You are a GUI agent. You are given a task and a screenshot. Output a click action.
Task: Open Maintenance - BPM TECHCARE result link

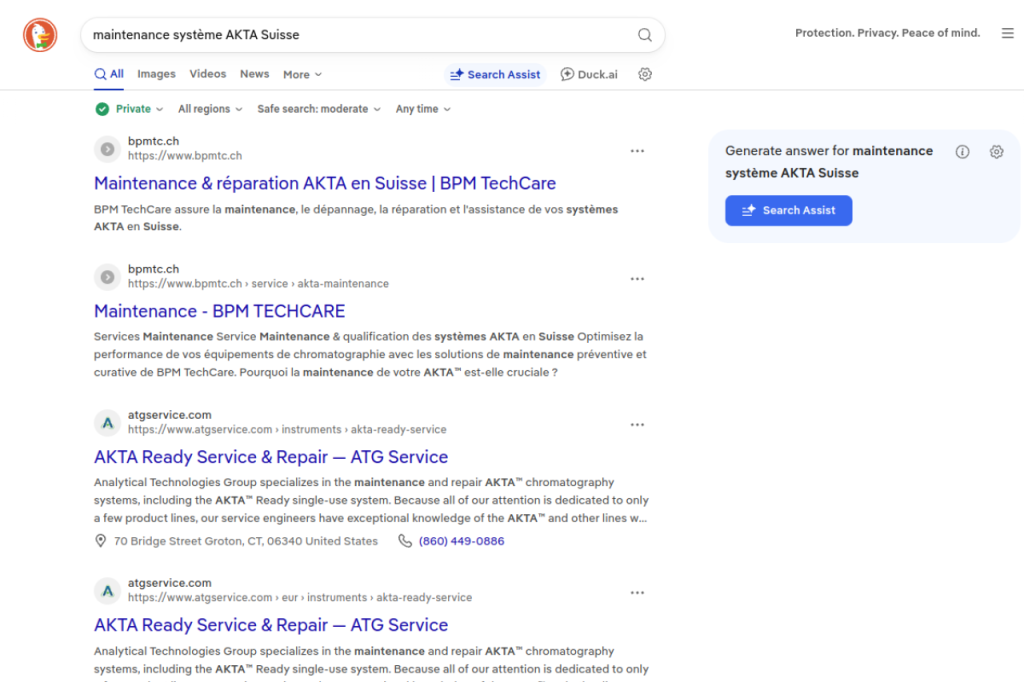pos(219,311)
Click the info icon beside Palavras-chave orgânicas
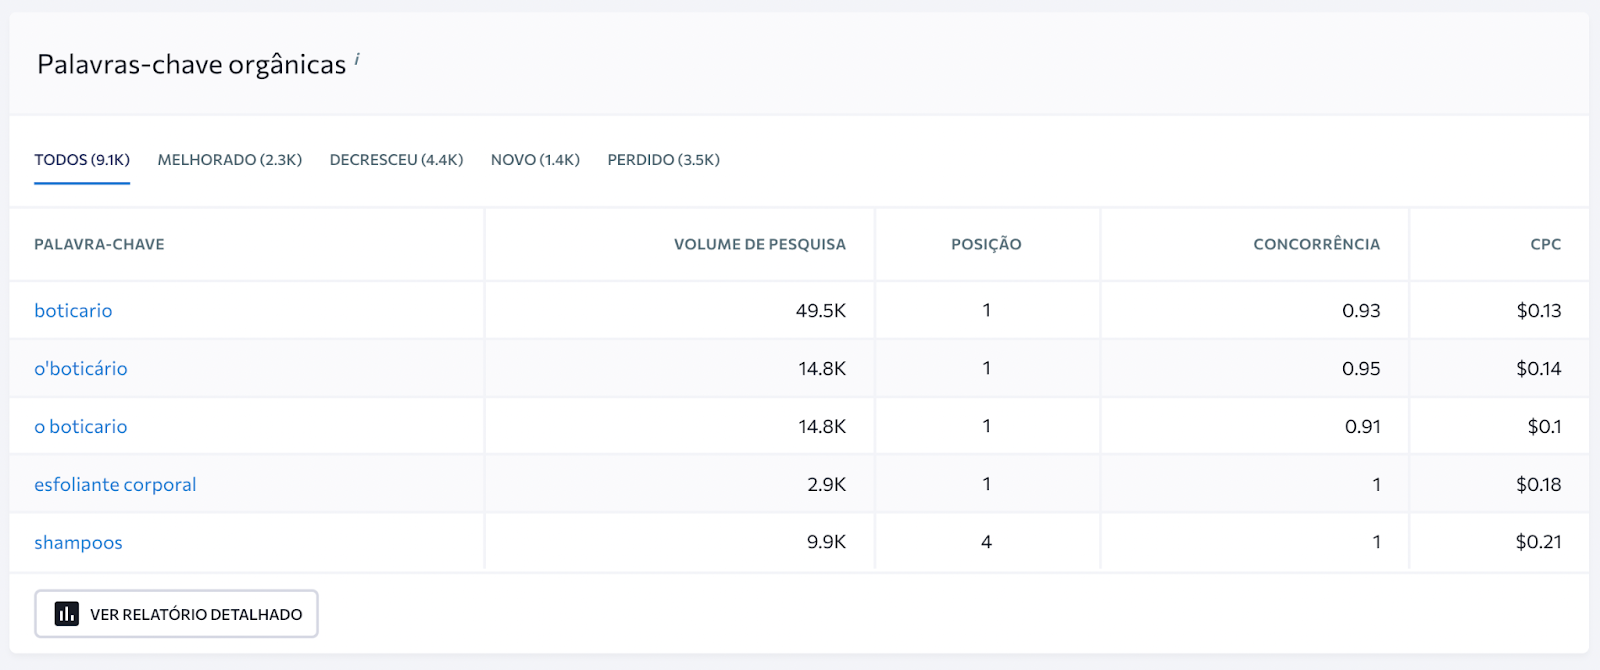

==

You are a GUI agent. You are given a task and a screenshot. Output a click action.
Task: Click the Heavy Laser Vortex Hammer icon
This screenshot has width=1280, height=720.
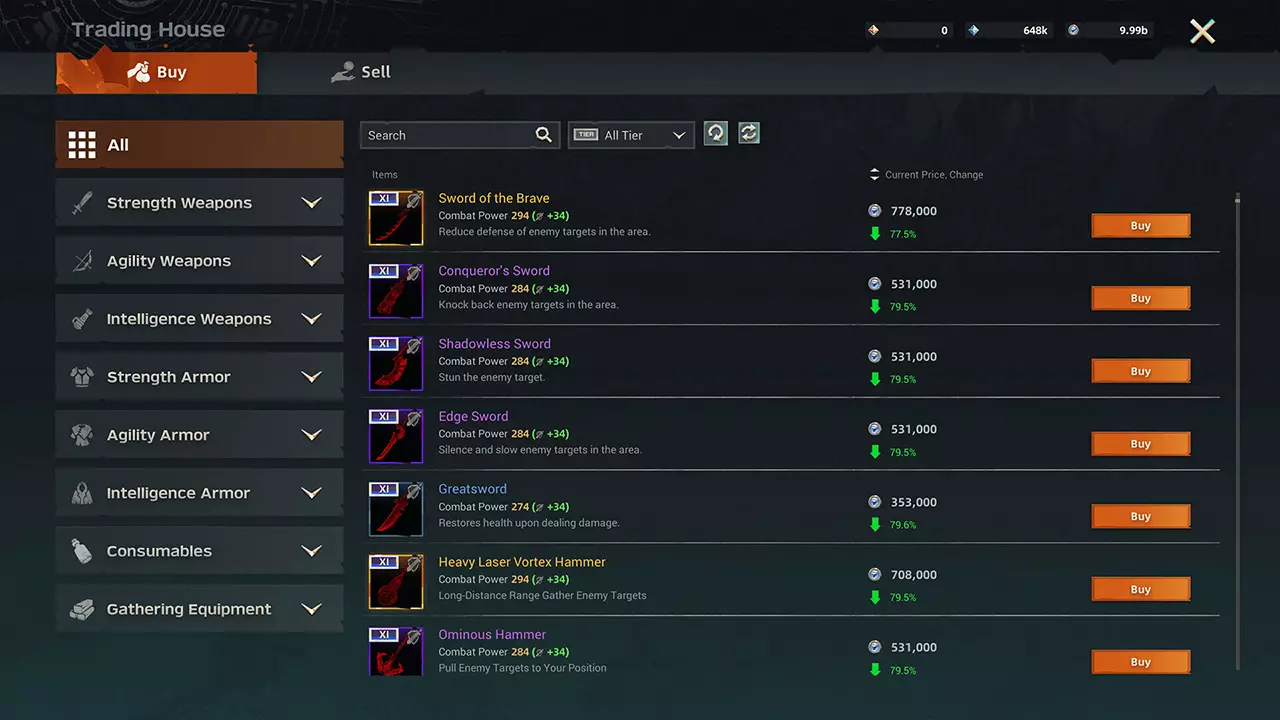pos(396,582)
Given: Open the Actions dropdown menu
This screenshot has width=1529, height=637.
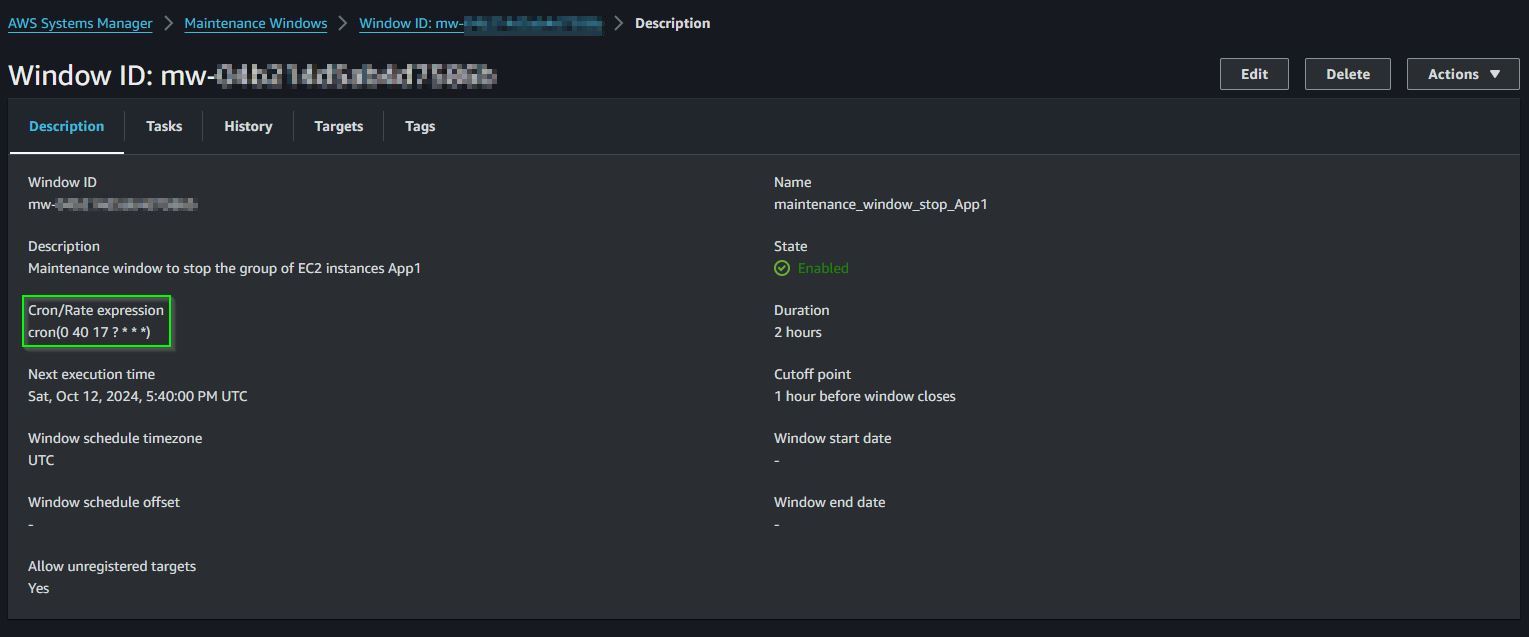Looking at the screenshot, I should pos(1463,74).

(Aim of the task)
Exact repeat of the material above: every line from the one with "Task: Open Maintenance" through the one with "Click the info", endpoints included, and nothing more. No pictures.

(Exercise response)
Task: Open Maintenance - BPM TECHCARE result link

pos(219,311)
Click the info icon beside Palavras-chave orgânicas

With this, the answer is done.